The processor may be operable to compare a predetermined number of subsequent occurrences of the parameter of the parameter signal with said restricted acceptance range, and if said predetermined number all correspond to acceptable money items, thereafter, to revert to the normal acceptance range.
The processor may further operate to compare any subsequent occurrences of the parameter signal with said restricted acceptance range for a predetermined time and then to revert to the normal acceptance range.
The signal source may be operable to produce a plurality of individual money item parameter signals each as a function of a respective different characteristic of a sensed money item, and the store may be configured to provide window data for normal acceptance ranges of values of the parameter signals individually for a money item of a particular denomination.
The processor may be operative to compare the first occurrence of each parameter signal individually with a corresponding one of said normal acceptance ranges, and to compare a subsequent occurrence of each of the different parameter signals with a corresponding restricted acceptance range for each parameter signal, in response to any one of the first occurrences of the parameter signals having a predetermined value relationship with the low acceptance probability region of its corresponding normal acceptance range.

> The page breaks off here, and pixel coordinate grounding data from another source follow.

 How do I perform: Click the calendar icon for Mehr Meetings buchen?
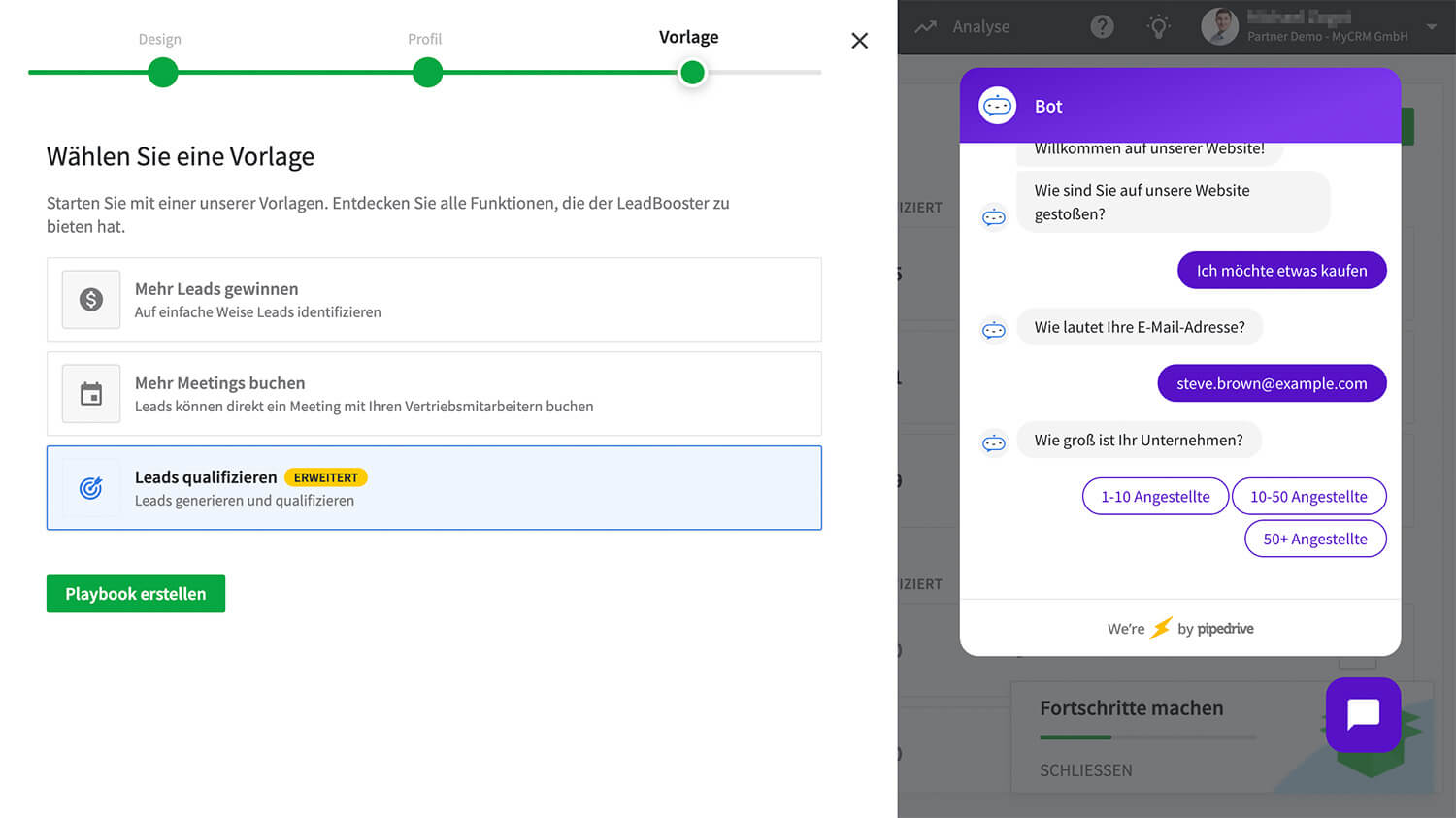click(91, 394)
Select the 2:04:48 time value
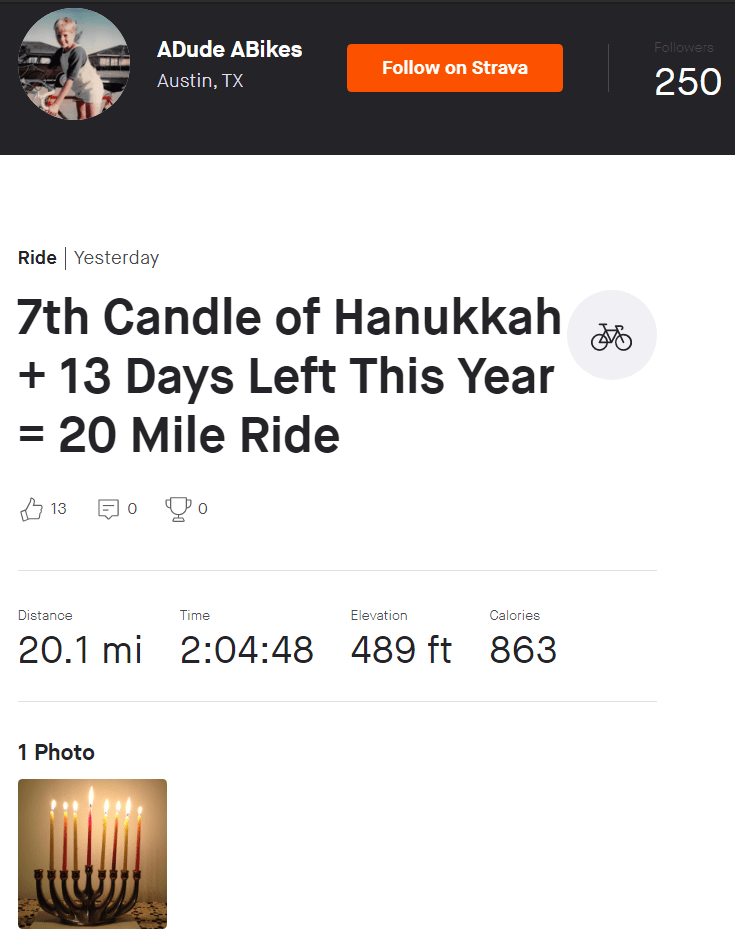 (x=247, y=650)
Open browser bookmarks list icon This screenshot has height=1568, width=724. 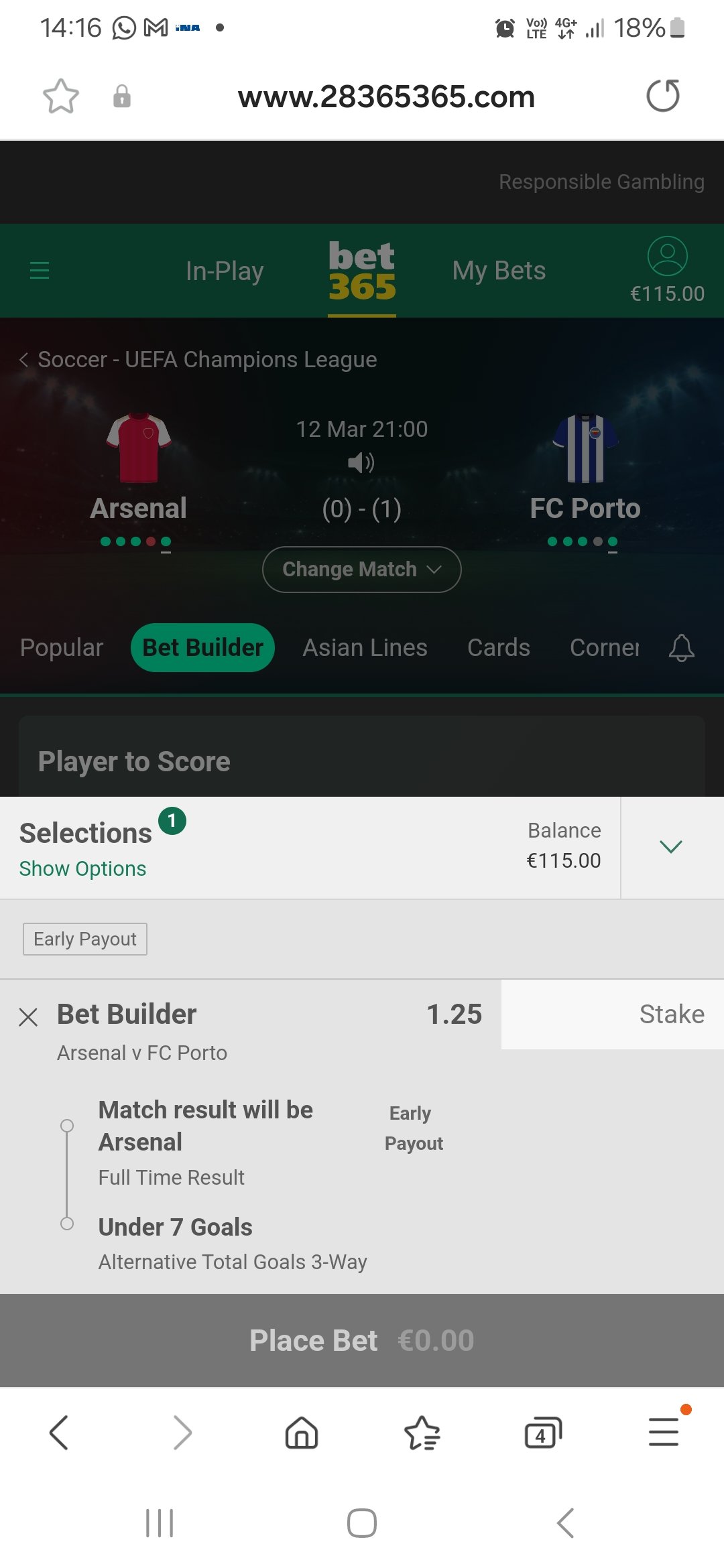[422, 1433]
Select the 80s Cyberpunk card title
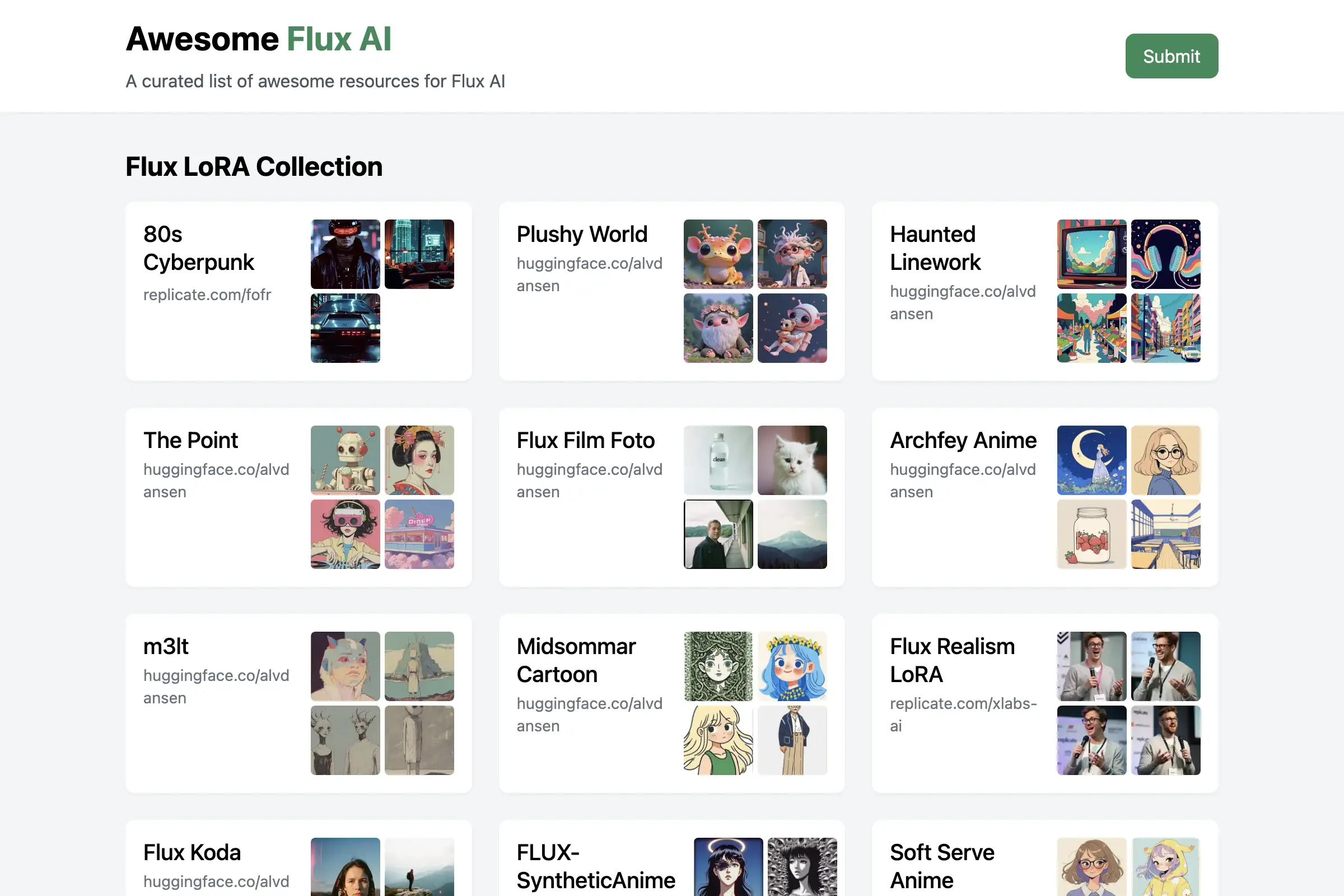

Alternatively, the processor may be operative to compare the first occurrence of each parameter signal individually with a corresponding one of said normal acceptance ranges, and to compare a subsequent occurrence of each of the different parameter signals with a corresponding restricted acceptance range for each parameter signal selectively in response to the corresponding one of the first occurrences of the parameter signals having a predetermined value relationship with the low acceptance probability region of its normal acceptance range.
The acceptor according to the invention may be configured for use with coins, banknotes or other money items.